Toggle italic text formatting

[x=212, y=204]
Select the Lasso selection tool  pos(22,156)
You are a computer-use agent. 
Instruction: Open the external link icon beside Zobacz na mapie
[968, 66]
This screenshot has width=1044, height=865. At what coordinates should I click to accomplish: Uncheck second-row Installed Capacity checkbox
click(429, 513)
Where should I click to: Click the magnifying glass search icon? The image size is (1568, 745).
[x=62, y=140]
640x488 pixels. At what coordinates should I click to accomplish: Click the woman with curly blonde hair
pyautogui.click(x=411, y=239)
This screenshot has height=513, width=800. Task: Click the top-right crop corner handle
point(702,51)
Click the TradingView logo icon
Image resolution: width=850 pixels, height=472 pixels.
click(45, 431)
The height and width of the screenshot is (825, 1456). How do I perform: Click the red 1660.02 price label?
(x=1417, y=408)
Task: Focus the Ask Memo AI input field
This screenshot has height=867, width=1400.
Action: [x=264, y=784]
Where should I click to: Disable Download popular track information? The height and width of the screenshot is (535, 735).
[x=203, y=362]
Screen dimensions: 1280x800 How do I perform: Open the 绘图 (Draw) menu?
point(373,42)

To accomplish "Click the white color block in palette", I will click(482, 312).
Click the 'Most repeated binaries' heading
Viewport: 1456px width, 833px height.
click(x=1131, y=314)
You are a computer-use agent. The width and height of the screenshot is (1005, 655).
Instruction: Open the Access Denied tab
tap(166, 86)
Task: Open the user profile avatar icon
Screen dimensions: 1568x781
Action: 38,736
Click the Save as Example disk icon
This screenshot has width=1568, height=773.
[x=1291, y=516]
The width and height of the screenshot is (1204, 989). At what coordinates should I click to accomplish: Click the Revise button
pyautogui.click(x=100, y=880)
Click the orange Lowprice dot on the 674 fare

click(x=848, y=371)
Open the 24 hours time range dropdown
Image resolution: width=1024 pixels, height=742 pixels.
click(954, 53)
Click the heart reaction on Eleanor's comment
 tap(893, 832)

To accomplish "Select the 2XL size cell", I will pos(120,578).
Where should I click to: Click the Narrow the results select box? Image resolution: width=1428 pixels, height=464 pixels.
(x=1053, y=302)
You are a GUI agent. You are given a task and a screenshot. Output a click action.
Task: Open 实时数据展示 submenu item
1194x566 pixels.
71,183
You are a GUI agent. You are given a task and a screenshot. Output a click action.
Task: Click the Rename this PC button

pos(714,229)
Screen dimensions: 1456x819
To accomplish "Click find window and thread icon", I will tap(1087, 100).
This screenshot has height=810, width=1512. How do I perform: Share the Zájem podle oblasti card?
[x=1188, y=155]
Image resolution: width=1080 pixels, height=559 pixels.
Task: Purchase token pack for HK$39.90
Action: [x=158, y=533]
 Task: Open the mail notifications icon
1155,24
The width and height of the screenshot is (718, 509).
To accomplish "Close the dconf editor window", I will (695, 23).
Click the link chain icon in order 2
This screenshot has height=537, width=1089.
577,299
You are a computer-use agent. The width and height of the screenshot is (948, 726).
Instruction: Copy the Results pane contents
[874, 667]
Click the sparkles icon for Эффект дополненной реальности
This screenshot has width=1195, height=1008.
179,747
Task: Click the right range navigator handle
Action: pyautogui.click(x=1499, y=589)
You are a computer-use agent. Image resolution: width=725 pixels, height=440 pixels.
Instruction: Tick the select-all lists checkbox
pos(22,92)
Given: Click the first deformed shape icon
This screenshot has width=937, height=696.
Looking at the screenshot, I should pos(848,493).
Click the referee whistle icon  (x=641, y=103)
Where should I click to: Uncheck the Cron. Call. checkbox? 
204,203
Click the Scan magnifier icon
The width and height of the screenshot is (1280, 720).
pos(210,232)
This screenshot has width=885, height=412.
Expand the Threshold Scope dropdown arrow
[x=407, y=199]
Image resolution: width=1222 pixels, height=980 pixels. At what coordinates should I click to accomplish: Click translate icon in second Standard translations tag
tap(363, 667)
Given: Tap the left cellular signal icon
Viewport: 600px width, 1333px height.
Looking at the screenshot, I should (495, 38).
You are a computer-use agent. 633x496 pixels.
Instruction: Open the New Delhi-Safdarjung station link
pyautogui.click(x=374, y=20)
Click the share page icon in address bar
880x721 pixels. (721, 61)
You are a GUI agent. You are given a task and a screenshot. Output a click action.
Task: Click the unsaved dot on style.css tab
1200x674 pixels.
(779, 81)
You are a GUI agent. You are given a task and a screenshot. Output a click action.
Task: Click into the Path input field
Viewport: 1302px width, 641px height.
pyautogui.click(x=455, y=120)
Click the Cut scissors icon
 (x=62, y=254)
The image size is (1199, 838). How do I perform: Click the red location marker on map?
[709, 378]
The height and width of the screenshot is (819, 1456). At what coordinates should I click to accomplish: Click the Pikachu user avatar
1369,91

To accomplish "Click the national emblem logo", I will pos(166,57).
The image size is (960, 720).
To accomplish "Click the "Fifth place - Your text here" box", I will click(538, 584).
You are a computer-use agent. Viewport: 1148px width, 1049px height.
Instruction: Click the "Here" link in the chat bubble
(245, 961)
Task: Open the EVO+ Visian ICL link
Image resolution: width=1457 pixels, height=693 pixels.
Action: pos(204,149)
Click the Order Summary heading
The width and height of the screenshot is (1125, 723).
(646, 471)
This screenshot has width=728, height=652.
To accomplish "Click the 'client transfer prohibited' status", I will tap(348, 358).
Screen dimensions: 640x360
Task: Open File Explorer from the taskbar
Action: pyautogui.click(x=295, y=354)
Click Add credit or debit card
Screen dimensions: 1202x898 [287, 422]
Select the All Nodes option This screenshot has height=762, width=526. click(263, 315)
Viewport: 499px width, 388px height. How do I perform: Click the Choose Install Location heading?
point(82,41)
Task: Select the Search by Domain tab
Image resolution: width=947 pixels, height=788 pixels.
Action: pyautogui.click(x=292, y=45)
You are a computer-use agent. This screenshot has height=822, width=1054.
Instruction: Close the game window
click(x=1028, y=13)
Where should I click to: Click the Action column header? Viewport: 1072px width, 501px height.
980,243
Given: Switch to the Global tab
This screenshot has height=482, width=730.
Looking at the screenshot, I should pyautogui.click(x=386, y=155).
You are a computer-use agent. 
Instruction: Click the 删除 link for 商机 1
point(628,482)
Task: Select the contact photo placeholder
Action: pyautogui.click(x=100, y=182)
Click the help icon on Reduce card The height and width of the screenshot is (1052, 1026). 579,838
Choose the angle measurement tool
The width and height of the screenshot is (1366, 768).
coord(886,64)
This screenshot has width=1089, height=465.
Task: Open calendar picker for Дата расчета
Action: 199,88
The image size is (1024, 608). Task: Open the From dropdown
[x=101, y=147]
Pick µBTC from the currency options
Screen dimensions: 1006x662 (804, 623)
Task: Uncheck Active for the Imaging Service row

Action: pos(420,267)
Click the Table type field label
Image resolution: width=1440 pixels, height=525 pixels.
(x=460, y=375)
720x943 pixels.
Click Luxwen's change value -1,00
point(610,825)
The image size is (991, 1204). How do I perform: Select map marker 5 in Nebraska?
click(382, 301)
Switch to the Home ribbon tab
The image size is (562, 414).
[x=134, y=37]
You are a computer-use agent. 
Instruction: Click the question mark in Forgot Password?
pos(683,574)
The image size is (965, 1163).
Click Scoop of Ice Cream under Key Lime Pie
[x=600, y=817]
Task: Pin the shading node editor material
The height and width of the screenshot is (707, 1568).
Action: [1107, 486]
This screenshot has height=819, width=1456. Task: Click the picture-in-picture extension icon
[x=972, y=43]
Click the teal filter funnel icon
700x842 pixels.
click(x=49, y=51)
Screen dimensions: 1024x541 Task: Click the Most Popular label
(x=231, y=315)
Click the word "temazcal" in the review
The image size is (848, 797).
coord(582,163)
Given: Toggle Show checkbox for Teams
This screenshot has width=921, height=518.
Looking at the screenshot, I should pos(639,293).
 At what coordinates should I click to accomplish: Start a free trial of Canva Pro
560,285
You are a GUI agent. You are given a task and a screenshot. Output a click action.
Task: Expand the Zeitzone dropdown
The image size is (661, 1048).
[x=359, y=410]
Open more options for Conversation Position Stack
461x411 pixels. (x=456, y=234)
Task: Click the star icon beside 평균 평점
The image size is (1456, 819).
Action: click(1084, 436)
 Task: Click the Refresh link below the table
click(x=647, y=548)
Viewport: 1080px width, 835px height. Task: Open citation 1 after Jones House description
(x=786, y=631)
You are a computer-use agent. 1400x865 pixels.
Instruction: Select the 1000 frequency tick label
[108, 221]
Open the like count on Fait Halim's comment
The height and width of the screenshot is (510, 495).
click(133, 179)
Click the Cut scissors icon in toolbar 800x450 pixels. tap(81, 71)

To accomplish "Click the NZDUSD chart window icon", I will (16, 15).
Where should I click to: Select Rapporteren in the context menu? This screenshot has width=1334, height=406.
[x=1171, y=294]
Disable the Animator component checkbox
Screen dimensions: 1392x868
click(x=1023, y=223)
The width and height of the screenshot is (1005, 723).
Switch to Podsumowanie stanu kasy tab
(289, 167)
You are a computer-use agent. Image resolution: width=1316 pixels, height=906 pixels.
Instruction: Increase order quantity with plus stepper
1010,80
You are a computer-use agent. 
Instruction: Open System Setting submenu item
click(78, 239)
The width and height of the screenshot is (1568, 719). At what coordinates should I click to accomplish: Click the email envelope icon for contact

______

Starting at the beginning of the material and going through the line with "Action: [x=264, y=784]", write those lines out again with "crop corner handle" renamed to "resize corner handle" and everything else left unchanged.

> **Completed exercise**:
Toggle italic text formatting

[x=212, y=204]
Select the Lasso selection tool  pos(22,156)
You are a computer-use agent. 
Instruction: Open the external link icon beside Zobacz na mapie
[968, 66]
This screenshot has width=1044, height=865. At what coordinates should I click to accomplish: Uncheck second-row Installed Capacity checkbox
click(429, 513)
Where should I click to: Click the magnifying glass search icon? The image size is (1568, 745).
[x=62, y=140]
640x488 pixels. At what coordinates should I click to accomplish: Click the woman with curly blonde hair
pyautogui.click(x=411, y=239)
This screenshot has height=513, width=800. Task: Click the top-right resize corner handle
point(702,51)
Click the TradingView logo icon
Image resolution: width=850 pixels, height=472 pixels.
click(45, 431)
The height and width of the screenshot is (825, 1456). How do I perform: Click the red 1660.02 price label?
(x=1417, y=408)
Task: Focus the Ask Memo AI input field
This screenshot has height=867, width=1400.
Action: [x=264, y=784]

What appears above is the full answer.